I wanted to be that naughty kid.  

My story is not about grades and schools. It is about my observation of being praised that I conclude as: the praises that I got were synonyms to being an average, a mere mediocre and blasé boring student who never did anything that would upset neither the teachers nor any student. While I was sinking the feeling of me being average, my confidence, my personality drowned. I felt lost. All this time I was living a lie, a big façade where I was made to believe that I had the potential to do great things. Well then, why doesn’t my reality match or even touch the words those teachers said all these years? Why? The question persisted. 

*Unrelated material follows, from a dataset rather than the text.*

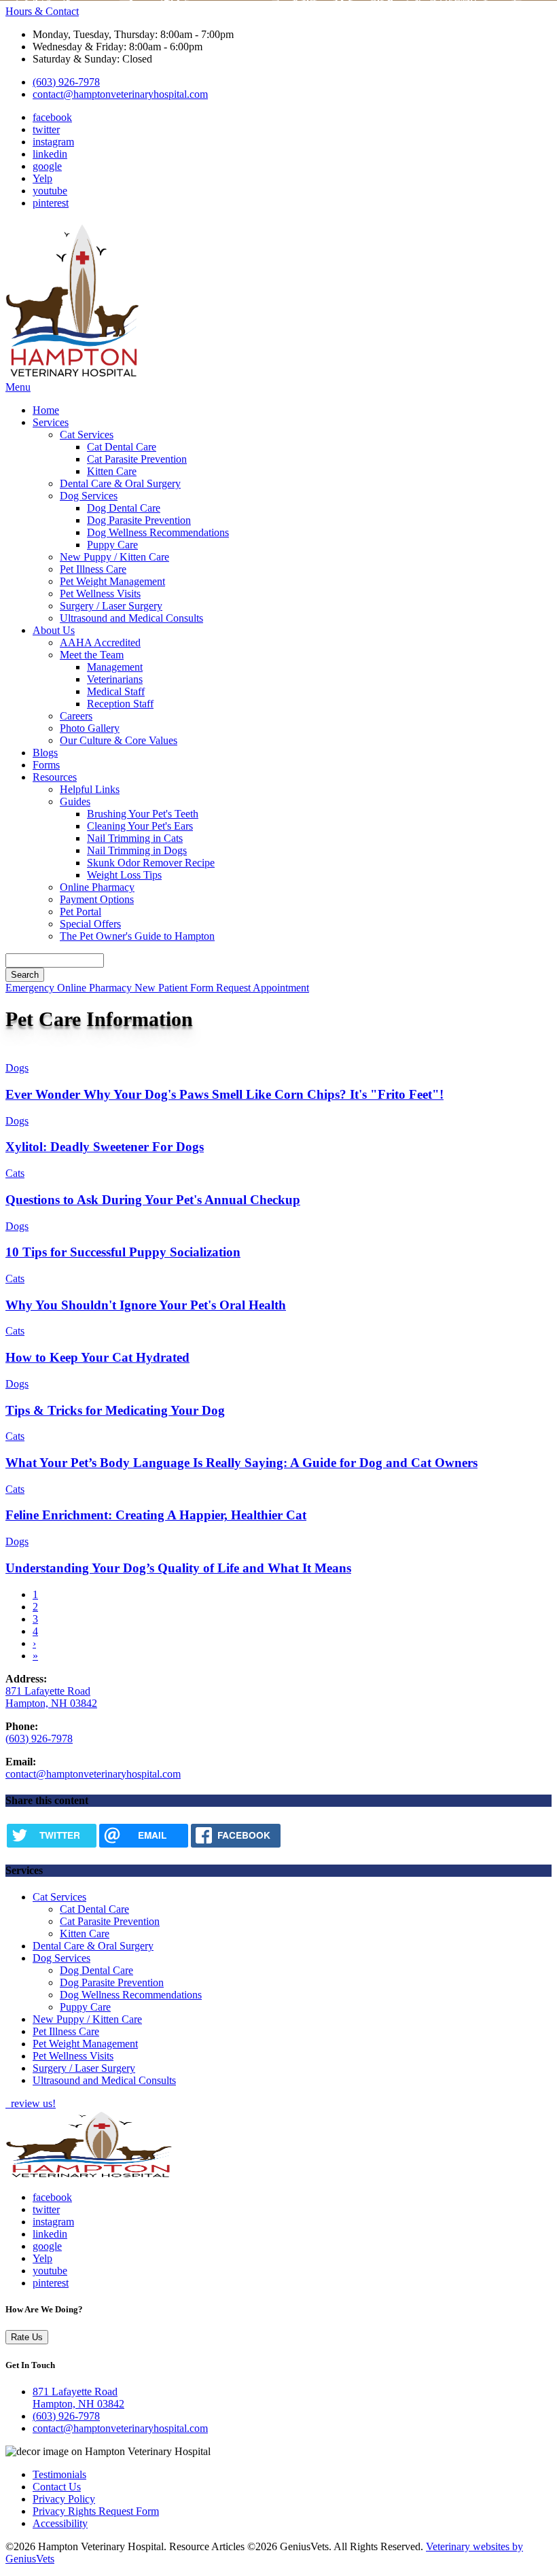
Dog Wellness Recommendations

No one knew the answers to the questions I had. My father was most perplexed. Where had all the ‘extra-ordinary’ things that I was capable of apparently gone?

The same story, the endless cycle. Average, average, and average!

I read this morning’s quote, “God repeats lessons until it is learned.” if this quote is true even by a fraction, then my whole 15 years of schooling and life is lived by learning a lesson that I have not yet learned. Honestly, it sucked being average. I needed to find ways to defend it. I read books like, ‘7 Habits of Highly Effective People’, ‘The Power of the Subconscious Mind’ and many more, but the only author who shared a similar feeling to mine was Mark Manson. His thoughts made me feel calm and okay about being AVERAGE

“There are 7.8 billion people on the planet and about 10,000 or so have a major worldwide influence. That leaves the other 7,799,990,000 of us to come to terms with what limited scope we have. If everyone is extraordinary then by definition, no one would be extraordinary.” How true! I came to terms with the fact that it is alright if I am not a part of those 10,000.

It felt good, can’t deny that. After reading this, my ideology and perspective changed. It comforts me to think that if someone has been a topper or secured the first position in academics or otherwise, it’s just because of me; because I am an average someone is a star; because I am a runner up someone is winning. If I wasn’t an average, no one would have won, we all would share the same platform.

Honestly, the average is the new standard of failure. The world wants all-rounders but they don’t want all-rounders who are good enough in all activities, they want all-rounders who outshine in all areas, who are more than good rather who are excellent. And I am a good all-rounder, not an excellent one!

Students who are like me are torn between whether to accept being average or find that “thing” which lacks or stops or pulls us back from winning/securing the first position. It is the same as between the devil and the deep blue sea (आगे कुआँ पीछे खाई).

If I accept being average would I stop myself from achieving anything great? If I accept that I am mediocre and boring, will it stop my growth in any which way? What is the harm in being an average? Is it just that my ears are not used to hearing this or my mind refuses to accept it? 

Well, my struggle is still on- either to accept the word ‘AVERAGE’ and end my struggle with myself here or to make all those high sounding words said by my teachers come true.